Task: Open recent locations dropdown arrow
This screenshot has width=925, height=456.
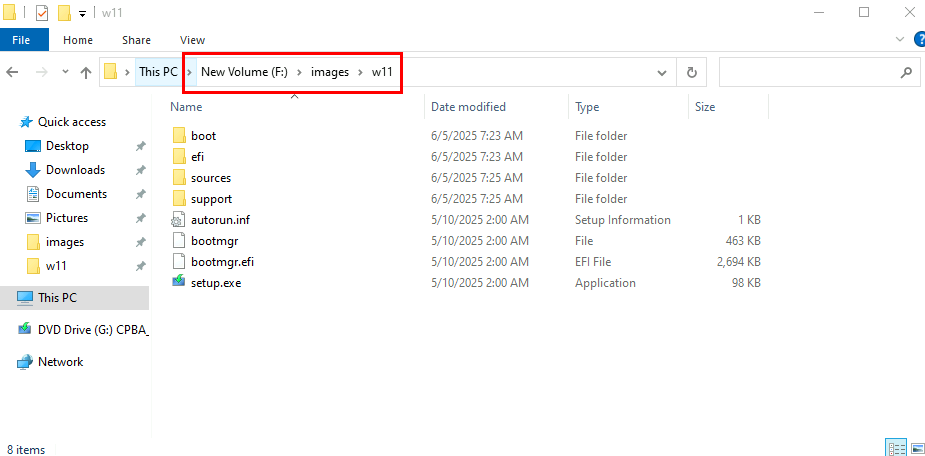Action: tap(65, 71)
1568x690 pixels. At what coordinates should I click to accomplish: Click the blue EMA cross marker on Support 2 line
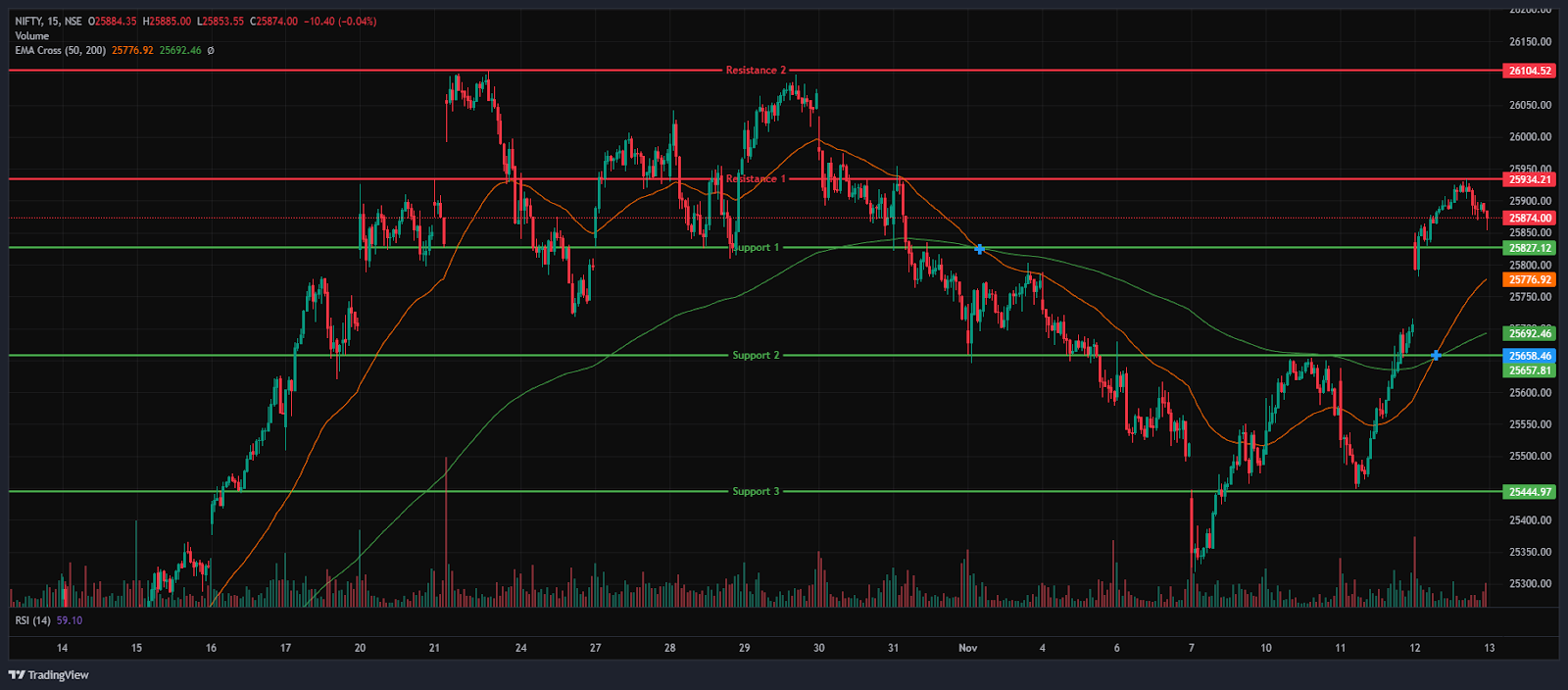[x=1436, y=355]
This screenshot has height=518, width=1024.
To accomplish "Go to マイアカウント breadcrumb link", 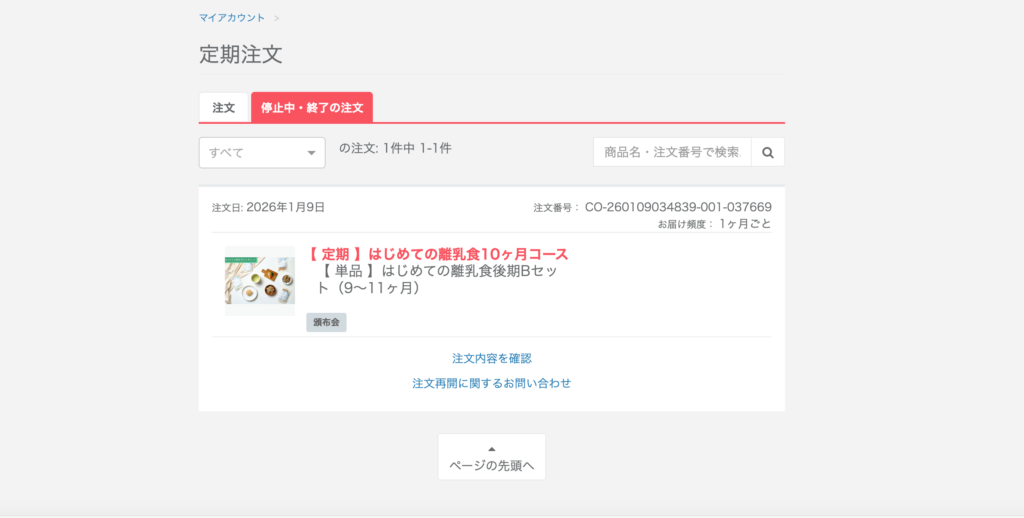I will pos(232,18).
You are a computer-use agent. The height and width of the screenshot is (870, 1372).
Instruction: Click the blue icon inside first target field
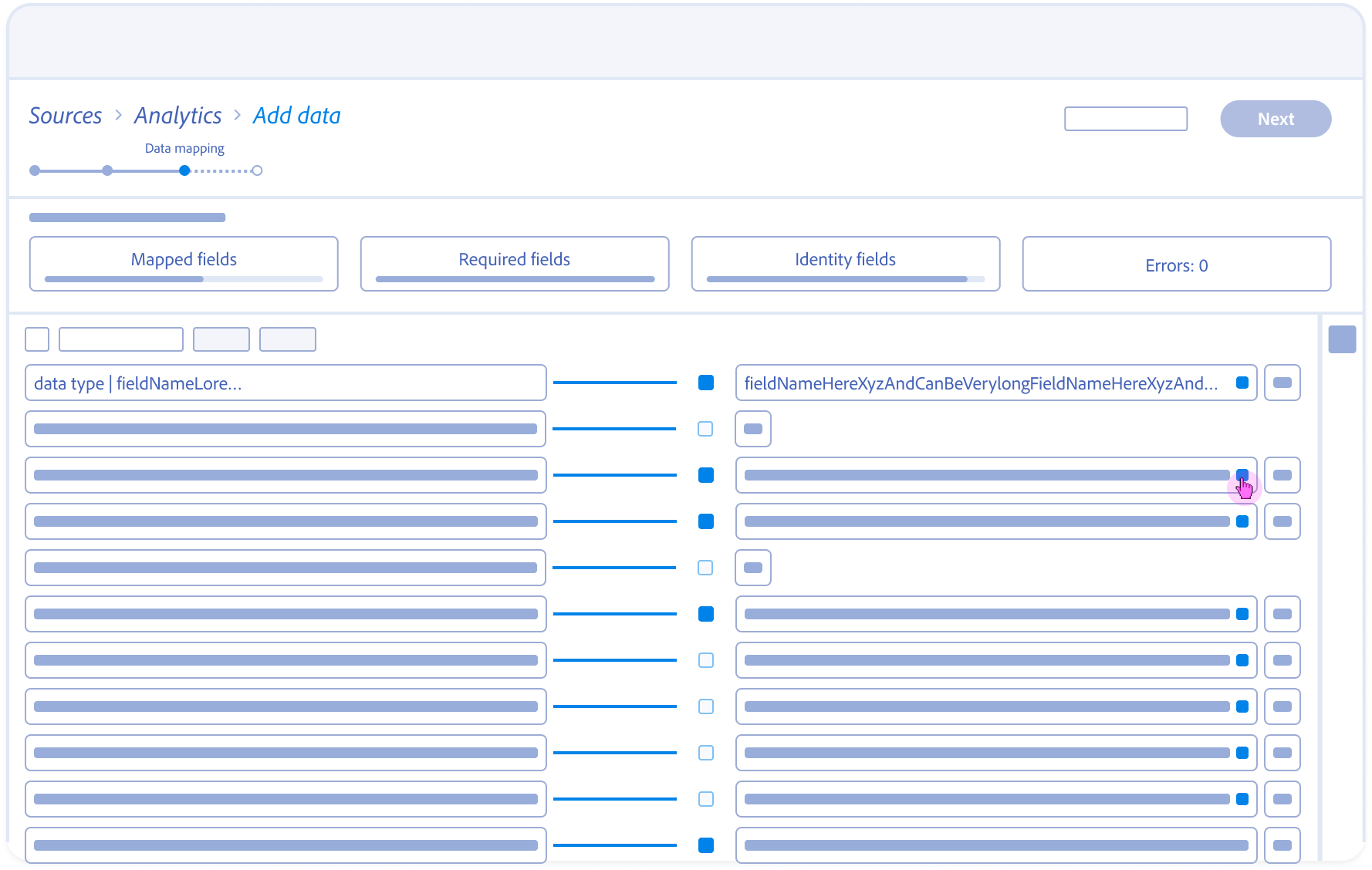coord(1242,383)
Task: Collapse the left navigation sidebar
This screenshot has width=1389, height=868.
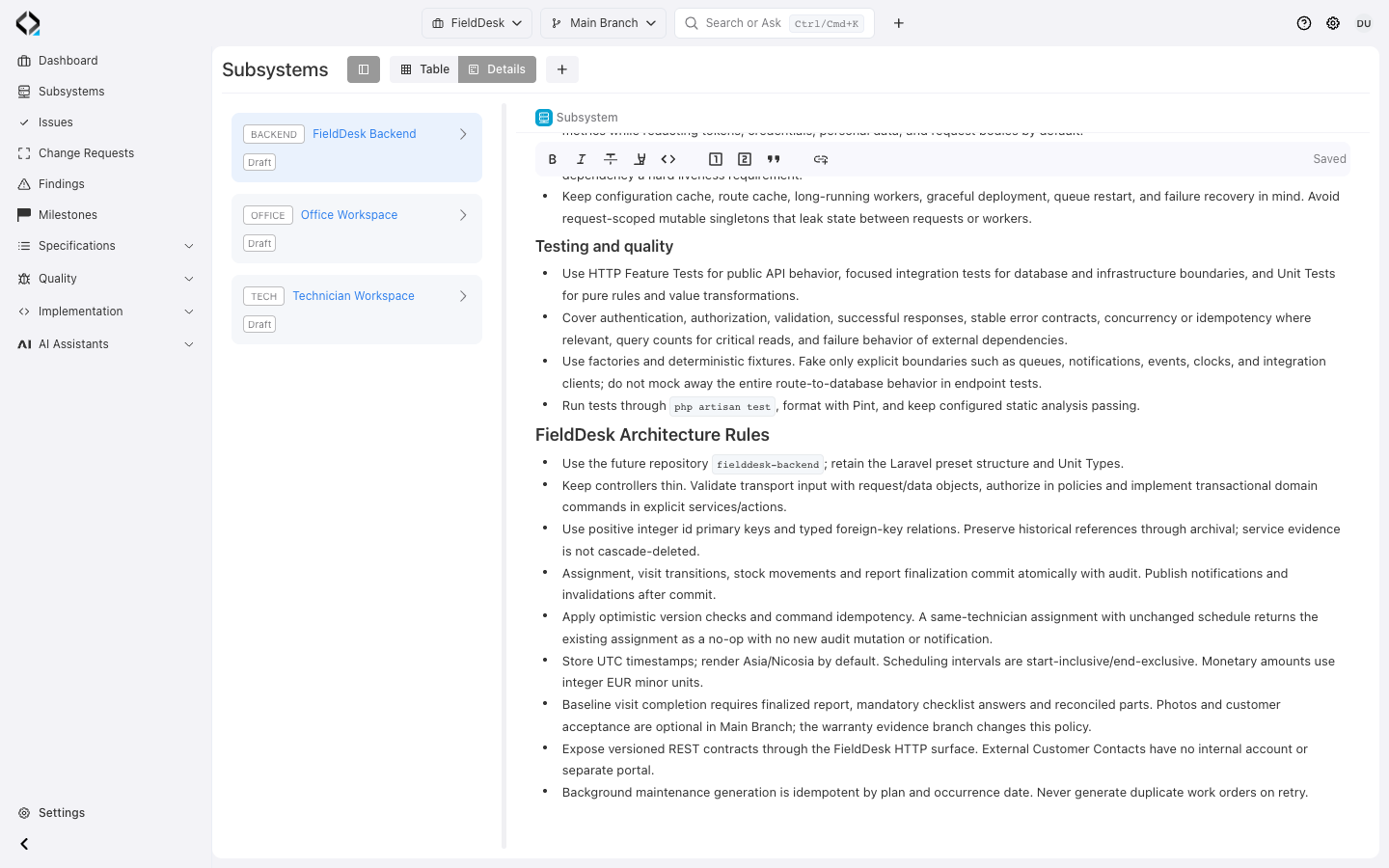Action: coord(24,844)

== == ==

From the line with "Instruction: Click the" down to the last line of the entries above, set down every line exactly, apart from the pictures.

Instruction: Click the blue icon inside first target field
coord(1242,383)
Task: Collapse the left navigation sidebar
This screenshot has width=1389, height=868.
Action: coord(24,844)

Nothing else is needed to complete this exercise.